* **WHAT YOU WILL DO**: When you reach the line that contains "The height and", set down that line and every one after it through the end of the records, exactly as written and with no pictures.

* **DATA SHOWN**:
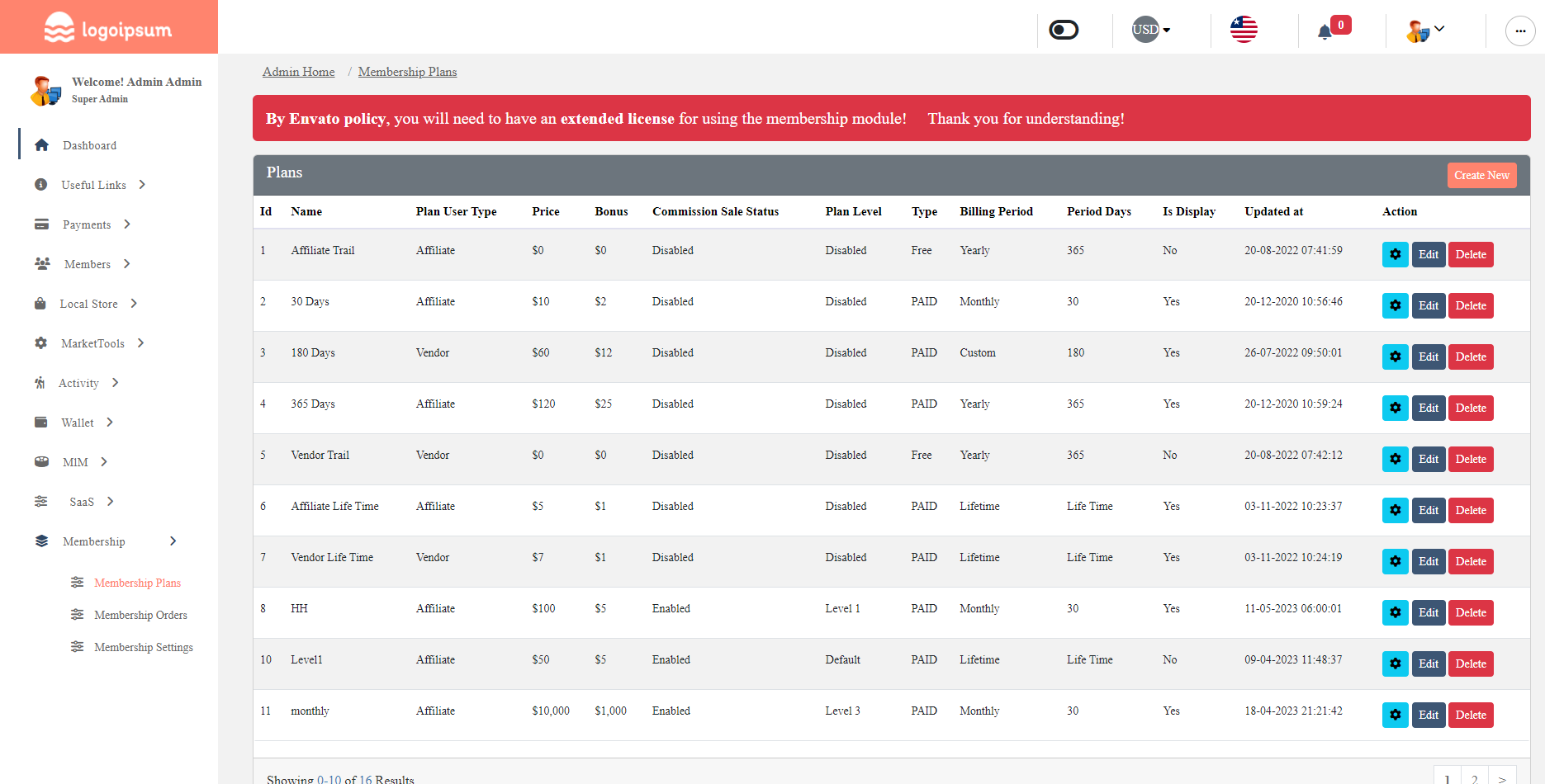Image resolution: width=1545 pixels, height=784 pixels.
Task: Open settings gear for the Affiliate Trail plan
Action: 1395,254
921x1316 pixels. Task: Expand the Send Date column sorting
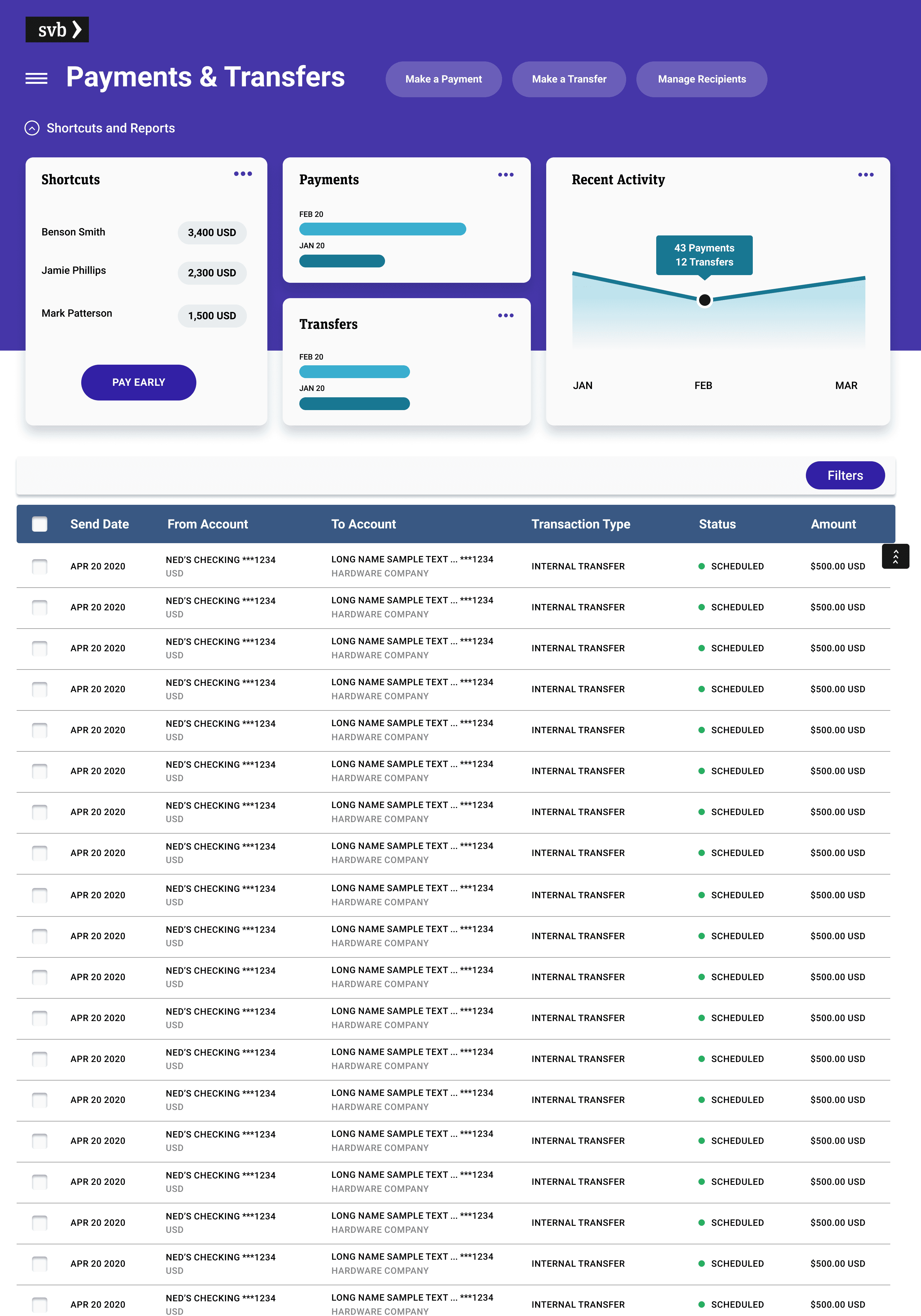(x=100, y=524)
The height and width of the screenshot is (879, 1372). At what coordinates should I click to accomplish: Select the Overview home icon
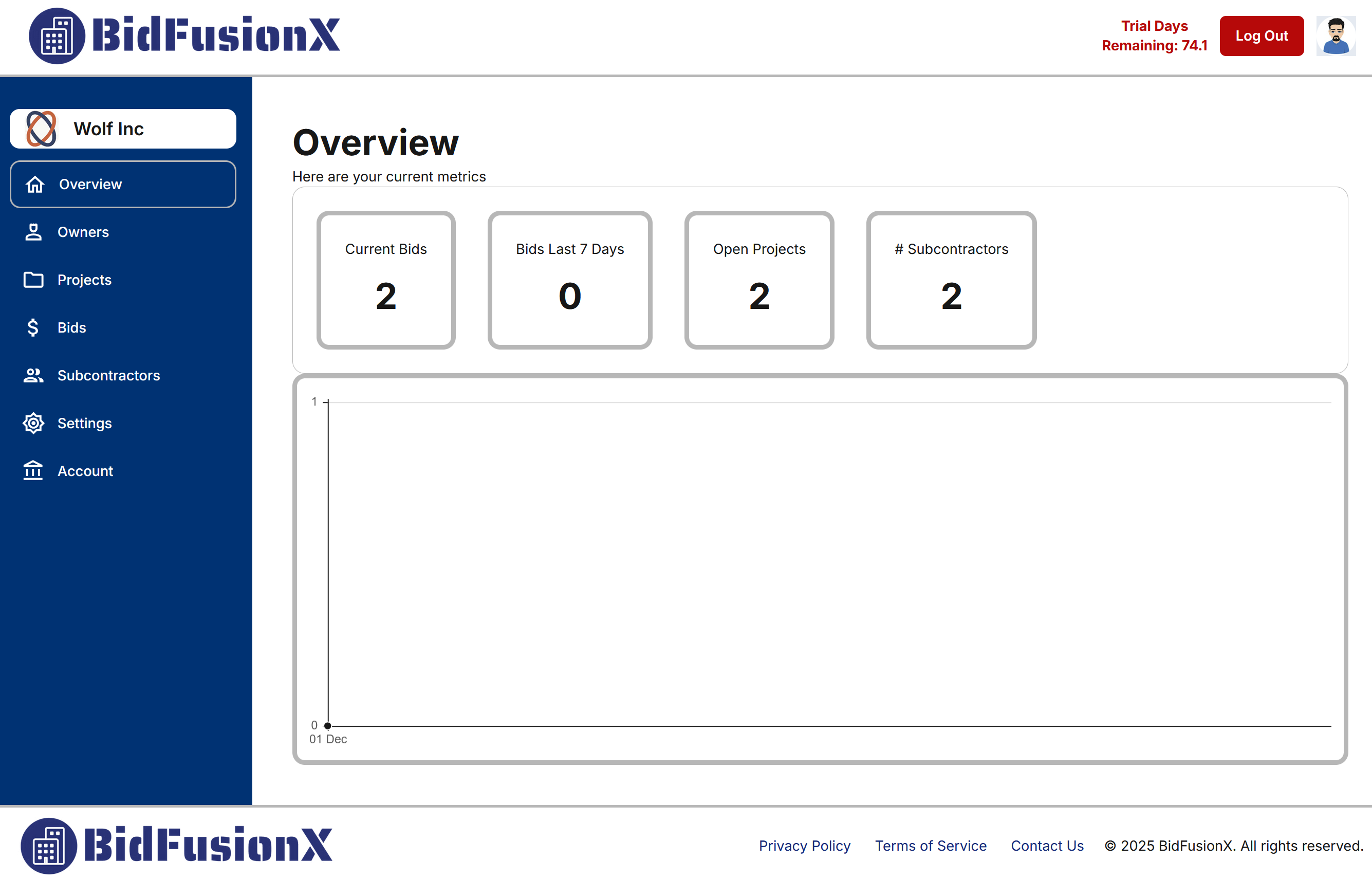tap(34, 185)
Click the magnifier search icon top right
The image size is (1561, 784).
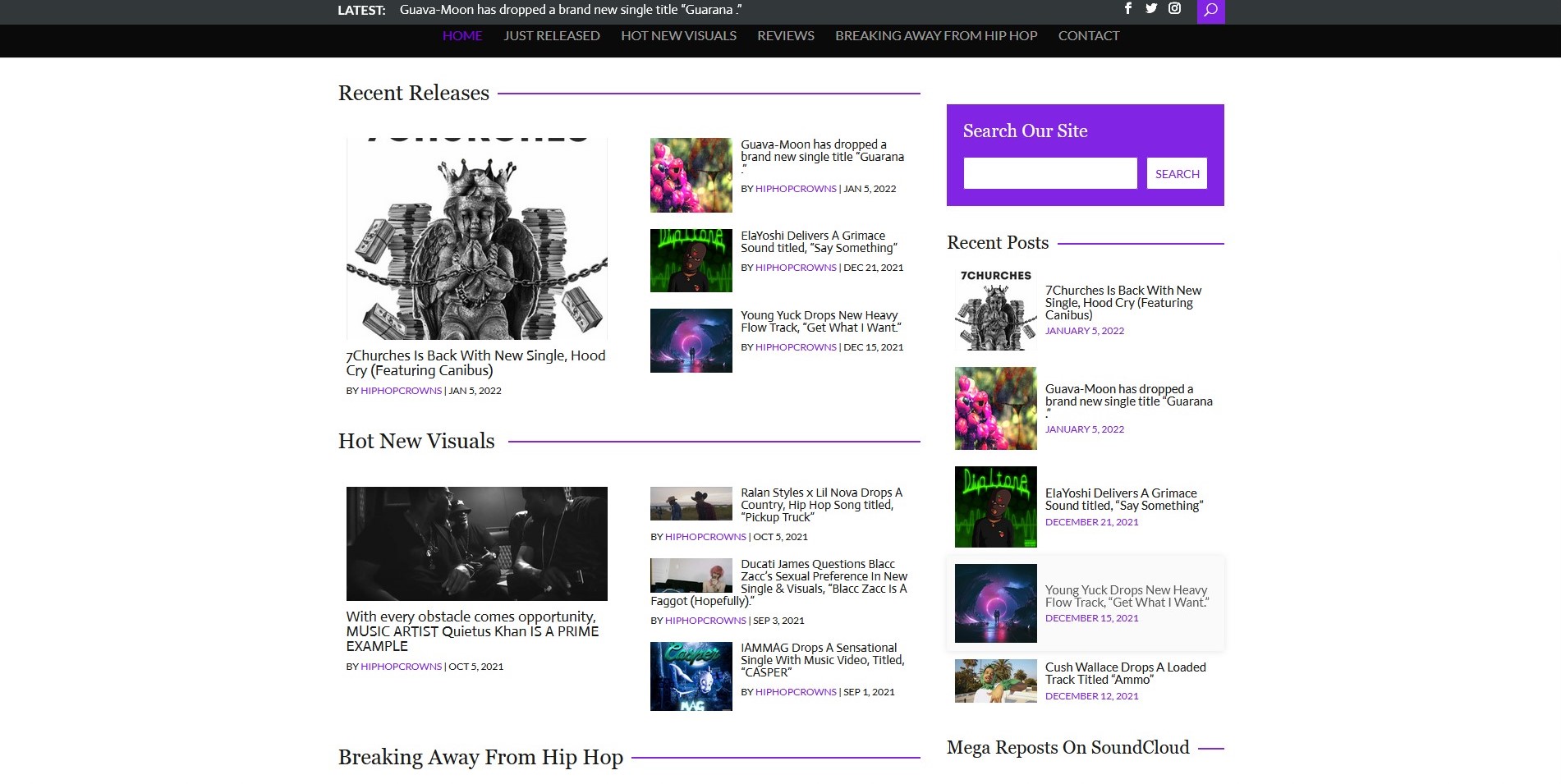(x=1210, y=11)
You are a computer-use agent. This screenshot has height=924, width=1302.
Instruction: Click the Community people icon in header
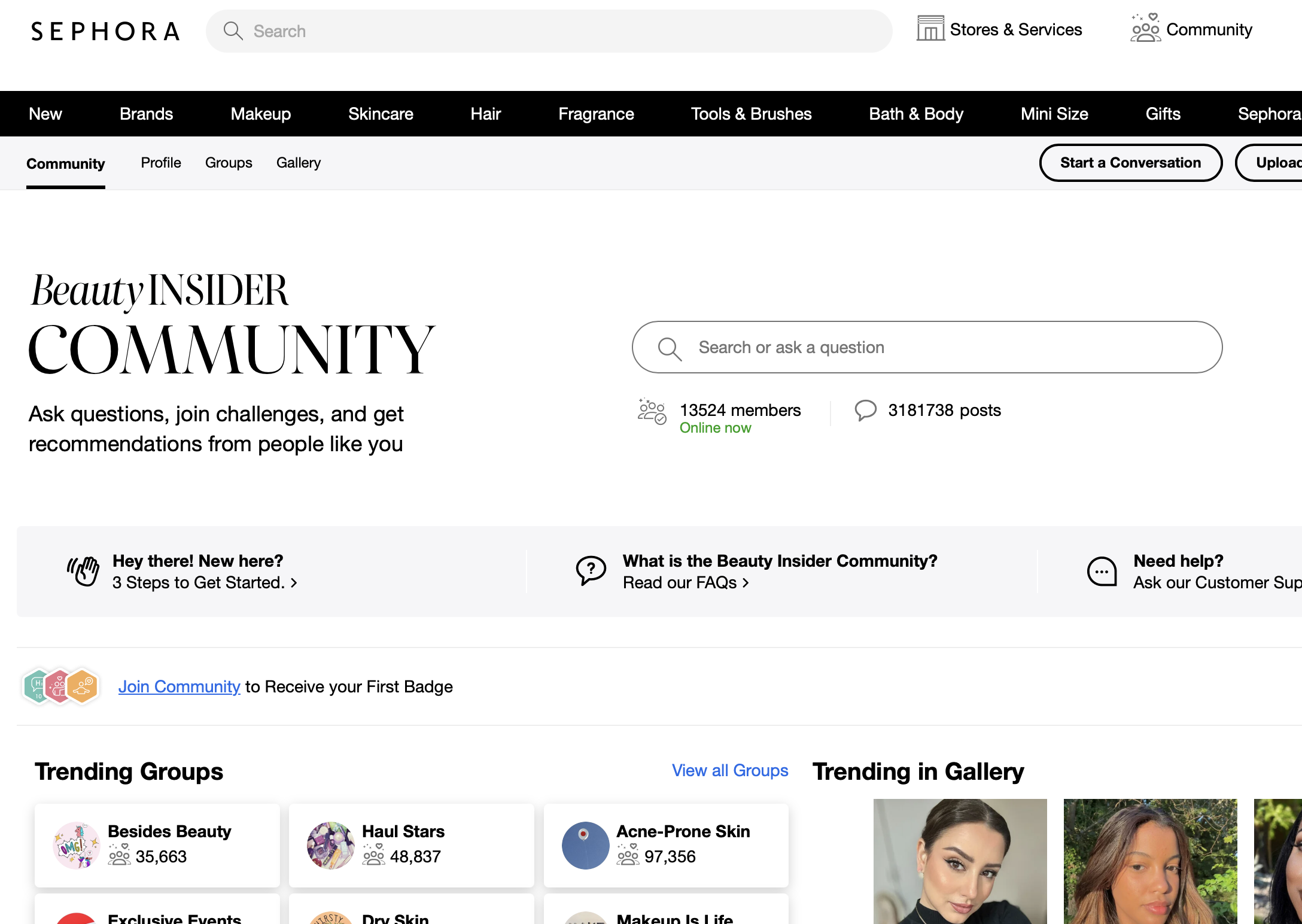tap(1145, 28)
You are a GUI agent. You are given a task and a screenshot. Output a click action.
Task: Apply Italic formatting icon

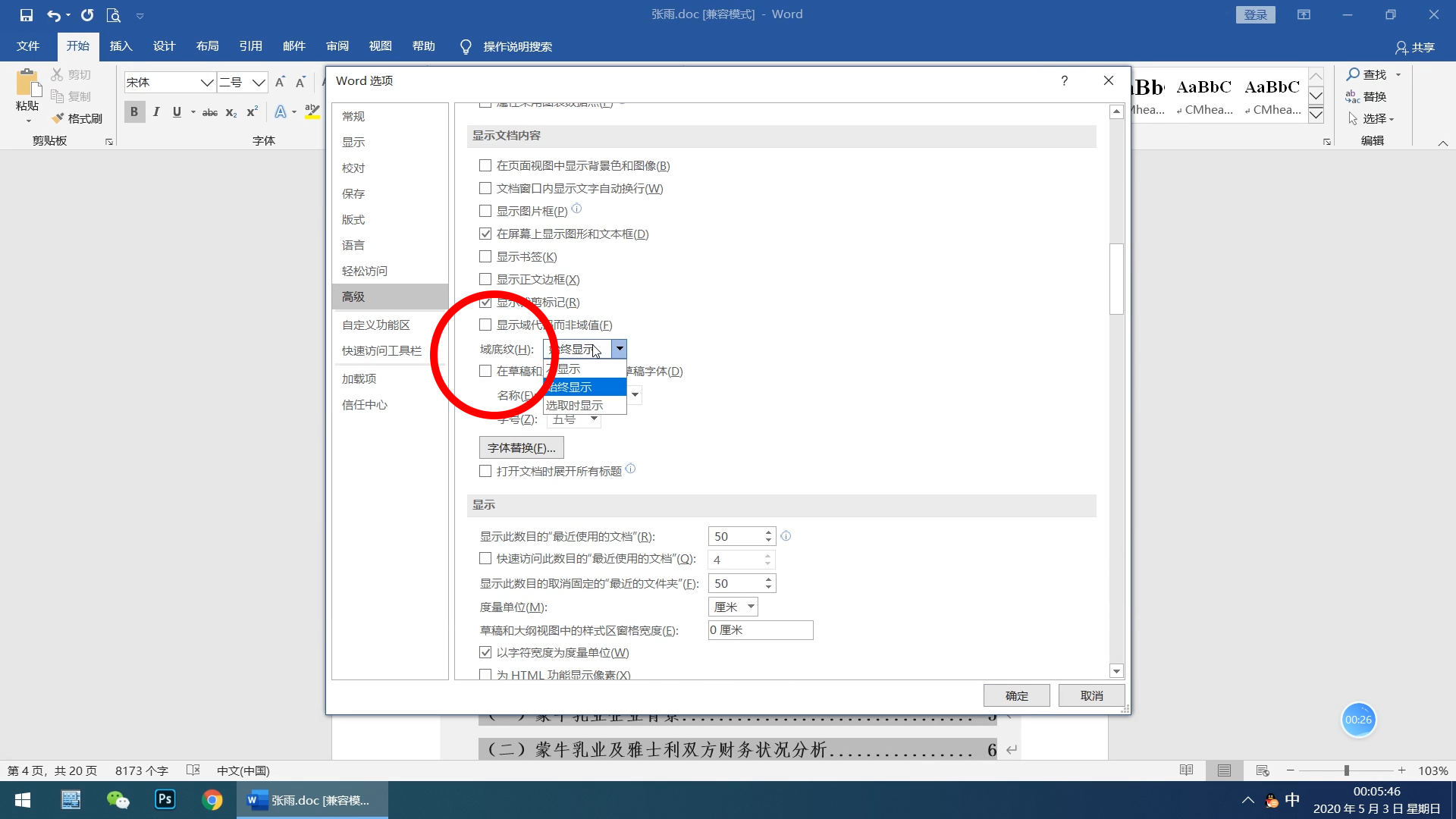(155, 112)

* **RESULT FOR THIS EXERCISE**:
The height and width of the screenshot is (879, 1372). At what coordinates should I click to accomplish: Select the Overview home icon
tap(34, 185)
Click the magnifier search icon top right
The image size is (1561, 784).
(x=1210, y=11)
You are a computer-use agent. This screenshot has height=924, width=1302.
Instruction: Click the Community people icon in header
tap(1145, 28)
You are a GUI agent. You are given a task and a screenshot. Output a click action.
Task: Apply Italic formatting icon

(155, 112)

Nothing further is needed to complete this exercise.